However, my favorite aspect of Burning Sky, the shining gem that makes the adventure path something special, is the brilliant story. The word 'story' means more in DnD than in most other media. The task of an DnD adventure story writer is tough: You are basically writing the detailed outline of a chapter of a novel without knowing your main characters! You don't know if they are good or evil (most writers assume good; EnWorld does not) or what their goals or motivations are. The Scouring of Gate Pass is set up in a way that truly gives players the freedom to solve problems their own way, and see the results of those encounters ripple across the adventure, and if what the writers say is true (I'm inclined to believe them), future adventures as well.

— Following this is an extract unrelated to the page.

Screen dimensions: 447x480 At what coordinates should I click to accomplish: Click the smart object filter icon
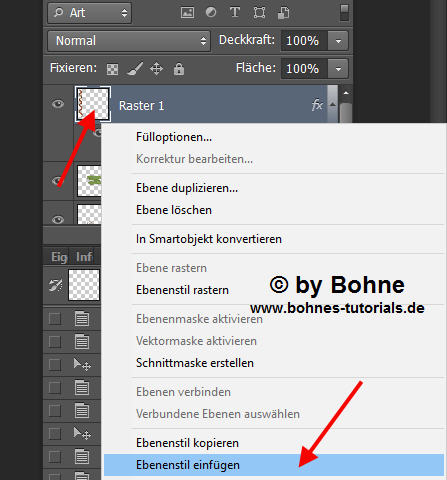[283, 13]
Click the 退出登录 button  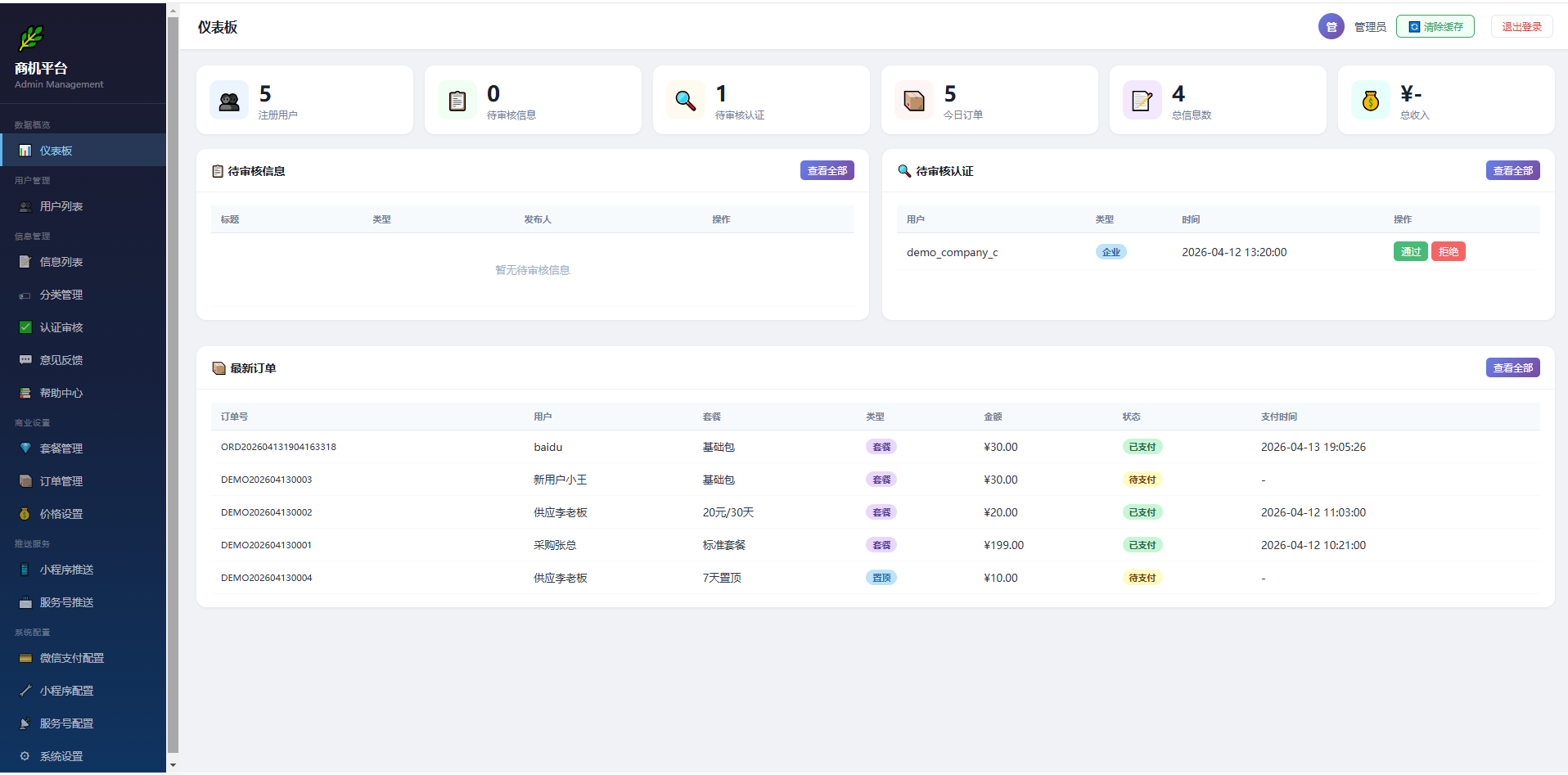(x=1521, y=27)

Well, I am the DM -- what looks like a free form and interesting story to me doesn't matter. It needs to appeal to players. Well, when we finished the adventure, I asked the players to rate the adventure on a scale of one to ten. Three of the guys I play with also play in the Scales of War campaign. As a group, they agreed it got a 9/10 from them. Even I was surprised at their enthusiasm. Still, it makes sense; they say that they can't wait to see where their journey takes them and the challenges their characters will face. After each session, they enthusiastically discussed their feelings about NPCs and the moral issues that come up occasionally. Heck, as a DM, I was very excited to see what adventure #2 had in store for us. I just don't get that feeling of anticipation for Scales of War adventures, and neither do my players. In Scales of War, we tend to discuss cool fights and interesting encounters/skill challenges after a session, but never the characters or story.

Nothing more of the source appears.